* _Stored data_:
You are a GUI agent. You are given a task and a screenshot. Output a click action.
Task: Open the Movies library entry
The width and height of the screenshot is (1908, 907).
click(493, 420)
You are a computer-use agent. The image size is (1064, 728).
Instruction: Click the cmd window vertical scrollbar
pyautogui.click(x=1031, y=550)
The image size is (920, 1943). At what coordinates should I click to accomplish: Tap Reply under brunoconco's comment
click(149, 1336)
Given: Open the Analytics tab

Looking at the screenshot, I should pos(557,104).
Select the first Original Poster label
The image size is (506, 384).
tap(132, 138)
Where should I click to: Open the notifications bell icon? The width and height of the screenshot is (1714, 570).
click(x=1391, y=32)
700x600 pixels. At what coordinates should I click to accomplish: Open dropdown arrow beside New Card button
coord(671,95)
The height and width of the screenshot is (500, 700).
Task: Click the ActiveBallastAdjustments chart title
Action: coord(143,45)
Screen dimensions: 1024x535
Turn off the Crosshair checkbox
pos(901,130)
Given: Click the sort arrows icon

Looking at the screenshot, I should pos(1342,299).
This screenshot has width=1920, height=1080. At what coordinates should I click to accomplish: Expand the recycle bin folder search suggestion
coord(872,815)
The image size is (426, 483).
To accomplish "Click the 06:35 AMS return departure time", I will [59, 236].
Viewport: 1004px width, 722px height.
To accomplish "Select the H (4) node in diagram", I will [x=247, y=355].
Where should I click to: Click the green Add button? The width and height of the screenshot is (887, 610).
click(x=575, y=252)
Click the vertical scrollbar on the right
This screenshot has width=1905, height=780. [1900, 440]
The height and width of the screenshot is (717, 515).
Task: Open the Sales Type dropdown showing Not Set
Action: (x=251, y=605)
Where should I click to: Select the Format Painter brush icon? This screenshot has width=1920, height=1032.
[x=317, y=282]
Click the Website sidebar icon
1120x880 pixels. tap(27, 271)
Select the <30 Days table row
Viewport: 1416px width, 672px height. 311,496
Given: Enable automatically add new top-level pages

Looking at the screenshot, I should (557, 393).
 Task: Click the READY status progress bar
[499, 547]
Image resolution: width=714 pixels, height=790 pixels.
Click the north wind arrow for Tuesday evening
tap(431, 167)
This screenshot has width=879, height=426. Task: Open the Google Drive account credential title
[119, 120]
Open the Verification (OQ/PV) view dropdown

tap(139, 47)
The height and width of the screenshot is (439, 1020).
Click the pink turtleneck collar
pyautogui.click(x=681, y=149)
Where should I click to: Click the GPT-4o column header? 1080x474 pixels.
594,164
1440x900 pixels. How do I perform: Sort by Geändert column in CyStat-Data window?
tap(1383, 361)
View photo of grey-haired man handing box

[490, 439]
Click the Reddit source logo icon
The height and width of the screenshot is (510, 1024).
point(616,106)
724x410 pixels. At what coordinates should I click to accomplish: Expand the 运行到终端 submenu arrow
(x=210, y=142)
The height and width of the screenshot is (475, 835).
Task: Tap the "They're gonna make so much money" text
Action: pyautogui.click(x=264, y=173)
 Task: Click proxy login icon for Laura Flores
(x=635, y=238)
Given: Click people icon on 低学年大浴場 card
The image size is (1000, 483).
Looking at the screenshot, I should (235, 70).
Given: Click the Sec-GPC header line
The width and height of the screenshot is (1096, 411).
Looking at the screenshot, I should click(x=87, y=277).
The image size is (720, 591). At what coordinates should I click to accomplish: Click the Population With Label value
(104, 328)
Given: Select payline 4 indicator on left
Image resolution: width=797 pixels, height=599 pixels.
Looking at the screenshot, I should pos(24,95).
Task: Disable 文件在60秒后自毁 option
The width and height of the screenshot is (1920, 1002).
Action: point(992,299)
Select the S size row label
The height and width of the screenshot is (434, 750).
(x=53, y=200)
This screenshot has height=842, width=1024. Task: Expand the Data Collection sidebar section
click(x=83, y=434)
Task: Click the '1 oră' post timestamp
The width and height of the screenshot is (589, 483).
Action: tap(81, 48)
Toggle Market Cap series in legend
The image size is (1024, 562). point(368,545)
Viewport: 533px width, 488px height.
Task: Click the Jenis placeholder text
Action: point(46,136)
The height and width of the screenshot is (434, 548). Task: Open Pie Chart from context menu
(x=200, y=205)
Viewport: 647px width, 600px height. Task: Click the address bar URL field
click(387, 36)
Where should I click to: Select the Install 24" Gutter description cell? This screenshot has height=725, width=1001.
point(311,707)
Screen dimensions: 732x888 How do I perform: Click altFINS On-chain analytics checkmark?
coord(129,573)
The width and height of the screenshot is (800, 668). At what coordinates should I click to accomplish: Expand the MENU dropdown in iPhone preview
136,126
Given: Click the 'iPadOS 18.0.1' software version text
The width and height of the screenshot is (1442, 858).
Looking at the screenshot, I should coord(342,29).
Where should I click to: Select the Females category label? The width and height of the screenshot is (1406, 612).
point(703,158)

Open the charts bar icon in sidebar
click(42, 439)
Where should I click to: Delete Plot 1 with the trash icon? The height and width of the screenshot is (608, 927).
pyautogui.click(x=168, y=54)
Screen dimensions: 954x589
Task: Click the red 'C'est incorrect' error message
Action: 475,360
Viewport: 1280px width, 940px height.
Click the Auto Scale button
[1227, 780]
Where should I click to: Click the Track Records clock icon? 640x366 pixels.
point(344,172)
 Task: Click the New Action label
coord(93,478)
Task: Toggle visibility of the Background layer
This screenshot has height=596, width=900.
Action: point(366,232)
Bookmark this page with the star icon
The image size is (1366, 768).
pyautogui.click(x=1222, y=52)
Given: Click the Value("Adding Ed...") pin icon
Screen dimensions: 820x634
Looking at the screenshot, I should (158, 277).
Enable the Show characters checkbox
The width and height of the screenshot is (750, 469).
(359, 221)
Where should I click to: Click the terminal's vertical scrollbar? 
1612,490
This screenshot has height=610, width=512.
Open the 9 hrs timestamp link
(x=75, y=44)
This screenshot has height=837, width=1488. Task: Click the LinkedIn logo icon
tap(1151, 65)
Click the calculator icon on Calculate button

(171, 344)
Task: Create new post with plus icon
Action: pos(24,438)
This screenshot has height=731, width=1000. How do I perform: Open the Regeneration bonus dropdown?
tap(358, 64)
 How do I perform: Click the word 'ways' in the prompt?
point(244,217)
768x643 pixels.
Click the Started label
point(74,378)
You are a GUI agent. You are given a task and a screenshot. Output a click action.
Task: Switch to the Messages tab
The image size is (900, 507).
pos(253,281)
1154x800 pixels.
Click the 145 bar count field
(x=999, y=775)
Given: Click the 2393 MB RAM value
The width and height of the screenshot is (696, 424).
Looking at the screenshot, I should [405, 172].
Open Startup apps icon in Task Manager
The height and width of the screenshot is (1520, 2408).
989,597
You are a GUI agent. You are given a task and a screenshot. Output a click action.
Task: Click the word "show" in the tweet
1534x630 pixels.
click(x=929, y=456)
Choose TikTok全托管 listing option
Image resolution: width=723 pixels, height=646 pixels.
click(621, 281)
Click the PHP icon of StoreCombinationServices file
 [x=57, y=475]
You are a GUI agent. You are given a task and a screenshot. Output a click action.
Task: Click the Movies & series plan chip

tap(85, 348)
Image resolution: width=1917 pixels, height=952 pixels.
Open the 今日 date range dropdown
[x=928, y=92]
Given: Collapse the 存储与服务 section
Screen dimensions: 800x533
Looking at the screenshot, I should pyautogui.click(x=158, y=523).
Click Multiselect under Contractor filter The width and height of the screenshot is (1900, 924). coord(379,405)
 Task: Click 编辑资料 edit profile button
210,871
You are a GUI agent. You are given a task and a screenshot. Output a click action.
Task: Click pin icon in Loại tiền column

* _Directions_: For this exercise, output exactly the lines above from the line with "Task: Switch to the Messages tab" to the line with "Open Startup apps icon in Task Manager", counting both, and leave out the rest.

* _Final answer_:
Task: Switch to the Messages tab
The image size is (900, 507).
pos(253,281)
1154x800 pixels.
Click the 145 bar count field
(x=999, y=775)
Given: Click the 2393 MB RAM value
The width and height of the screenshot is (696, 424).
Looking at the screenshot, I should [405, 172].
Open Startup apps icon in Task Manager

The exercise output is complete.